#### [What you need to do]
Reproduce the passage of the credit union merger article that opens with the words containing "The merger comes" and closes with "billion in assets.", word for word.

#### [Given text]
========

The normally staid world of Minnesota credit unions announced a second merger in less than a week Monday as Bloomington-based Star Choice and SharePoint credit unions announced they will combine to have nearly $400 million in assets and a service area spanning eight counties.
Bloomington-based Star Choice and SharePoint credit unions will merge
The merger creates the eighth-largest credit union in the Twin Cities.
The deal is expected to close the first week of January 2024. It will create the 8th-largest credit union in the Twin Cities and the 13th-largest in the state with 27,800 members and six branches.
If all goes as planned, the joint entity will eventually adopt a new name, but for now will be called SharePoint Credit Union, meaning the Star Choice name is going away.
Signage will not change until the new name is adopted, officials said. Members will vote on the merger in October.
The merger comes on the heels of last week's announcement that Roseville-based Spire and St. Paul-based Hiway credit unions will merge to create the fourth-largest credit union in the state with $4 billion in assets.
Founded in 1933, SharePoint Credit Union originally catered to employees of the Red Owl grocery store. It now boasts $298 million in assets, 21,500 members and a service area of Anoka, Carver, Dakota, Hennepin, Ramsey, Scott, Washington and Wright counties.
Star Choice was established in 1931 as the Minneapolis Star Employees Credit Union and originally only served newspaper employees. It expanded its charter more than a decade ago and now has $93 million in assets, one branch and 6,300 members across Hennepin and Scott Counties.
After the merger, Star Choice members will gain access to Share Point branches in Burnsville, Medina, Plymouth and St. Louis Park and one inside the King's County Market grocery store in Andover.

========

Stored entries:
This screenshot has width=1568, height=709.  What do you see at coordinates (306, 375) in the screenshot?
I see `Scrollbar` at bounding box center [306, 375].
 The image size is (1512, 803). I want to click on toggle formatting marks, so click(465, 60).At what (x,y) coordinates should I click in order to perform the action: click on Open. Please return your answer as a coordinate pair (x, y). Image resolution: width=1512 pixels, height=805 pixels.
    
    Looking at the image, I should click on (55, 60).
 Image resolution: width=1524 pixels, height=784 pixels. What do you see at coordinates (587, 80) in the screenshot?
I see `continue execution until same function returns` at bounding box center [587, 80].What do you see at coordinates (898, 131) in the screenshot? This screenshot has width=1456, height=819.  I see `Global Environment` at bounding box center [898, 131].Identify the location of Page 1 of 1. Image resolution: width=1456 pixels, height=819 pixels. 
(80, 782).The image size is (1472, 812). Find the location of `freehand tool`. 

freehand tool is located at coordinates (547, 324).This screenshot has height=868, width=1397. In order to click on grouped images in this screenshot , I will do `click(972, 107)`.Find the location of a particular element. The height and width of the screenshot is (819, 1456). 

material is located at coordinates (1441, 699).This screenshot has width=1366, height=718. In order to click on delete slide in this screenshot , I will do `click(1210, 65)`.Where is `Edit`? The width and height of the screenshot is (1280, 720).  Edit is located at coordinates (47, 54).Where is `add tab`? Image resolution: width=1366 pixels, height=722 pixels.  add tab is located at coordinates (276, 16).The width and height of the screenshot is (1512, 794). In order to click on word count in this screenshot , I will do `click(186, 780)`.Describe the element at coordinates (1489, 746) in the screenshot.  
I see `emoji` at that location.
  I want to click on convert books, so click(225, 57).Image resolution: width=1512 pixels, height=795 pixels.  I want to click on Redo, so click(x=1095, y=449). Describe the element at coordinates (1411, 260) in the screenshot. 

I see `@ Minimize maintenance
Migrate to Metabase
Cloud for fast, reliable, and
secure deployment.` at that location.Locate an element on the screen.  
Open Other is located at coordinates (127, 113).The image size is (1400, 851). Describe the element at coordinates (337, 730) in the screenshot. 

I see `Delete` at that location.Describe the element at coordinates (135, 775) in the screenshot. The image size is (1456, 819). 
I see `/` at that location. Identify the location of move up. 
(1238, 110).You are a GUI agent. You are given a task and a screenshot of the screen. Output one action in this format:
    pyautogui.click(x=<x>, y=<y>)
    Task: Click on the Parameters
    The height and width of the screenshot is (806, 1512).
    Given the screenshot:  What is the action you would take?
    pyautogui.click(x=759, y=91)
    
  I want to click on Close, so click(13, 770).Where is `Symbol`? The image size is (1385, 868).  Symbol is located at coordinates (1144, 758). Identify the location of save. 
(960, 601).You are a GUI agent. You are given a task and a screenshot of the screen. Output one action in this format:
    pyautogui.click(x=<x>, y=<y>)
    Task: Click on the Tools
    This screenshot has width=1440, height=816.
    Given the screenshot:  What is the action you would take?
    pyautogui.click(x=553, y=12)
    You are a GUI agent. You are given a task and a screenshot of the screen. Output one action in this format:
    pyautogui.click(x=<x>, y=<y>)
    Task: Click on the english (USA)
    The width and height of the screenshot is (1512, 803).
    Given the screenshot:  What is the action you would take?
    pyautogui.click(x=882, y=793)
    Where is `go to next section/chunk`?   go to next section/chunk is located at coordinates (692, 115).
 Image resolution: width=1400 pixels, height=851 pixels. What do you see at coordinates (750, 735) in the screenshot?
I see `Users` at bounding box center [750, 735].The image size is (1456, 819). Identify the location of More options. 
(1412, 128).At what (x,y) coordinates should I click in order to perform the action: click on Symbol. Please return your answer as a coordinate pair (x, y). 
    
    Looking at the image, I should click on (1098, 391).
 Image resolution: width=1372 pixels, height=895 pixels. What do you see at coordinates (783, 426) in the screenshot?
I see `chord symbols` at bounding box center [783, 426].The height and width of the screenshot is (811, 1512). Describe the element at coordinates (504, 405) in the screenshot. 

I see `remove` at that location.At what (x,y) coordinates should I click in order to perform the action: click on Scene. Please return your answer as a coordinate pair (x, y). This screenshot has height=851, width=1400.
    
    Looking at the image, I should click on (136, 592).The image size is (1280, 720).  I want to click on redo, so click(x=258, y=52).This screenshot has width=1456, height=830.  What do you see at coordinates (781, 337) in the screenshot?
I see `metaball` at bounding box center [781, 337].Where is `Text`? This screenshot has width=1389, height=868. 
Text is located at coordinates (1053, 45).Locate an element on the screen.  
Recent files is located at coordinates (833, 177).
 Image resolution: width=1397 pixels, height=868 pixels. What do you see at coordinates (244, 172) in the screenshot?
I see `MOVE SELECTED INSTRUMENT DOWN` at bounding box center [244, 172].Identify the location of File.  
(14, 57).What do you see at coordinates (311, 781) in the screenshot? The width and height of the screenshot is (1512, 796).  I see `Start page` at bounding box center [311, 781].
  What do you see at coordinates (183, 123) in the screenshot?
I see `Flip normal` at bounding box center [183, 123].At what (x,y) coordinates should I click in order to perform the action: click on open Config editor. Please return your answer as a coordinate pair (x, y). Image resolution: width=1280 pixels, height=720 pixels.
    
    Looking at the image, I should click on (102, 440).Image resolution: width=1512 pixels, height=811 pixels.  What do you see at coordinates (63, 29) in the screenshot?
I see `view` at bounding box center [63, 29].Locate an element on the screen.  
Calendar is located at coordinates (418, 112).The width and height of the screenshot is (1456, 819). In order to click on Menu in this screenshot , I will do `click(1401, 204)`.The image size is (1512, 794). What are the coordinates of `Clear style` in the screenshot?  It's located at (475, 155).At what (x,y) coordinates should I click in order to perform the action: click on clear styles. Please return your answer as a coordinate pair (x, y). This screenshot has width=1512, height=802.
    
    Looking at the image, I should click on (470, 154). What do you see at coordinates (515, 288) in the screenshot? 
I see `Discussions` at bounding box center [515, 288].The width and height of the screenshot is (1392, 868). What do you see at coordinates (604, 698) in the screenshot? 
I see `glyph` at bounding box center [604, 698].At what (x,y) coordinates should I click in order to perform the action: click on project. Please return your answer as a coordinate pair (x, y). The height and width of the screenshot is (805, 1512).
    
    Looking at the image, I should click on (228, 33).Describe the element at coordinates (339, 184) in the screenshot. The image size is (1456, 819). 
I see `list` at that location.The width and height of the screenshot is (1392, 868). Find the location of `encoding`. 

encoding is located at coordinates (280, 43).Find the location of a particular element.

========

#### [Reply]
The merger comes on the heels of last week's announcement that Roseville-based Spire and St. Paul-based Hiway credit unions will merge to create the fourth-largest credit union in the state with $4 billion in assets.